Many years ago I was involved with helping a young friend, Larry, in his 20’s deal with a difficult legal situation involving drugs. He was a great kid and had ended up associating with friends who were on a path to hell. His father was also incredibly critical of every move he made and was physically abusive. This all happened well before I knew much about chronic pain and I was not personally in great shape mentally or physically with my own chronic pain problems.
He was caught possessing a significant amount of drugs and was in prison awaiting a hearing when he wrote this paragraph. I happened to run across it this week.
“It was only when I lay there on rotting prison concrete that I sensed within myself the first strings of good. Gradually it was disclosed to me that the line separating good and evil passes not through states, nor between classes and not between political parties either – but right through every human heart and through all human hearts . . . . . . . Mike (the counselor) helped me nourish my soul there and I say without hesitation, “Bless you prison and Mike for having been in my life. I see the stars through the bars.”
Stanford Prison Experiment
I think all have us have wondered what we would do if we were in a situation where you were placed in a position of absolute power over other people. This TED talk by Phil Zimbardo reveals a chilling answer. It has been demonstrated in several experiments that circumstances dictate behavior more than who you are. He conducted a now famous Stanford Prison Experiment in 1972. He arbitrarily divided a group of young men into “prisoners” and “guards”. These were normal people as volunteers with mental health issues were screened out. The experiment began with the City Police “arresting” the “prisoners” and processing them into jail. The behavior of the “guards” rapidly became quite abusive. It deteriorated to the point where they halted the two-week experiment after only five days. Several of the volunteers had mental breakdowns.

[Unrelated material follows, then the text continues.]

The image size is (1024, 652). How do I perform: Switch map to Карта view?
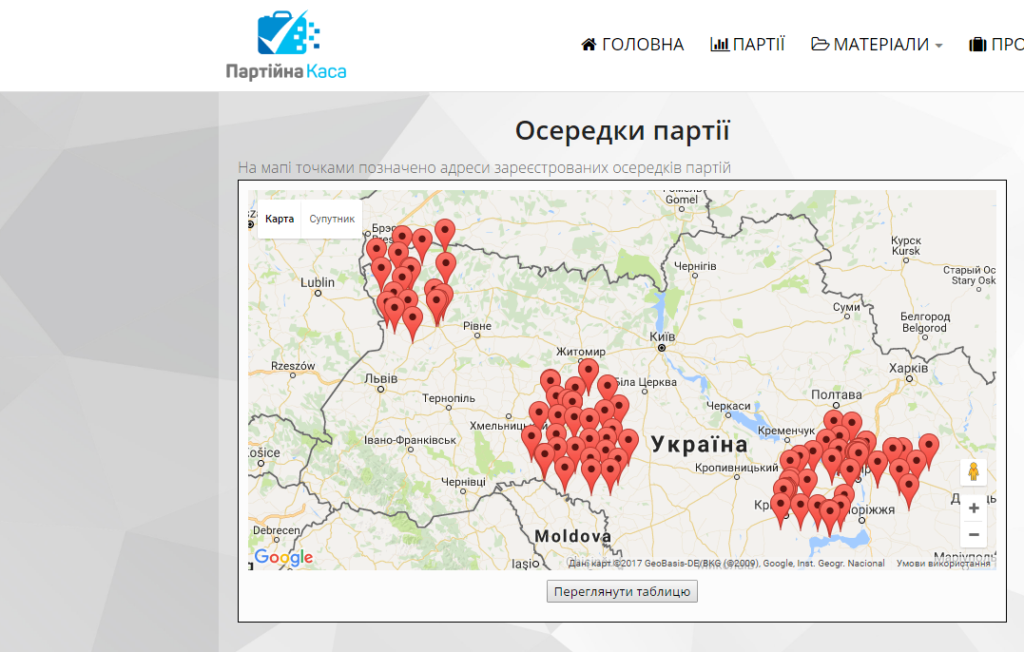[x=280, y=219]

He cites another famous social experiment performed by Stanley Milgram in 1963. Volunteers, who were the” teachers”, were asked to administer an electric shock to a “learner” who was administered an electric shock every time he or she missed a simple question. The study was presented as measuring the effectiveness of negative reinforcement on improving learning. It was really intended to find out how much “punishment” the volunteer teacher was willing to administer to the learner.
The “learner” was a researcher who simulated the verbal reaction of progressive “electric shocks”, which the he was not really receiving. However the volunteer “teacher” did think that he or she was actually administering the “punishment”. There was a scientist encouraging the “teacher” to keep pushing the button in spite of the loud screams of the “learner”. The original thoughts were that only a small percent of the volunteers would continue to push the buttons, but it turned out that 65% of them continued up into the “lethal range”. Nobody liked the outcome of this experiment since it was felt that only zealots and sociopaths would be the ones to act in this manner. It turns out that this potential behavior exists in all of us. The situational variables can be the more powerful influence on our behavior. It also turns out that power without accountability is a major factor.
One of Dr. Zimbardo’s quotes is, “The line between good and evil is permeable and almost anyone can be induced to cross it when pressured by situational forces.”
Dr. Zimbardo’s TED talk, The Psychology of Evil
In a family situation there is little accountability for bad behavior. What is even more problematic that anger, which is universal in chronic pain, clouds your awareness of the impact of anger on those close to you. Many if not most people that are angry are not even aware that there is a problem. The essence of abuse is lack of awareness. Anger is the antithesis of awareness and is abusive. It is present in every human being and you have to first be aware of it before you can address it. Unfortunately, those who are the most vulnerable suffer the most from since they are easy targets. Pain=Anger=Abuse
I often ask my patients to ask his or her family members what it is like for them when he or she is angry. Is your family excited to see you walk through the door or are they afraid of what might erupt. Invariably they return quite shaken up. I do not have the time or expertise to get into the details. My strong advice is to simply, “Stop it.” There are no excuses or shortcuts on this one. Anger is irrational and destructive. I also ask them to create a detailed action plan of what all the members of the family can do when the anger erupts.
I also ask my patients to not give any unasked for advice to his or her spouse or children for a month. Only listen. Everyone’s eye’s widen. I will admit that this is difficult and I also struggle with this one. Just listen. It is where awareness begins. BTW, it is much more interesting. Protect Your Family from Your Pain
Good and evil are in all of us
As well-intentioned and good of a person you might be all of us have the potential to be abusive. The combination of anger, power over your family and little accountability is similar to that which was created in these experiments. Do you want your household to be a haven or hell? It is completely your choice.